■ **Aim of the exercise**: Since the data must remain as supplied, reproduce it word for word.

----- The data -----

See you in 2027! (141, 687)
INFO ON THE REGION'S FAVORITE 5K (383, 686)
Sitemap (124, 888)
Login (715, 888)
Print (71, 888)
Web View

-----

■ **Reply**:
See you in 2027! (141, 687)
INFO ON THE REGION'S FAVORITE 5K (383, 686)
Sitemap (124, 888)
Login (715, 888)
Print (71, 888)
Web View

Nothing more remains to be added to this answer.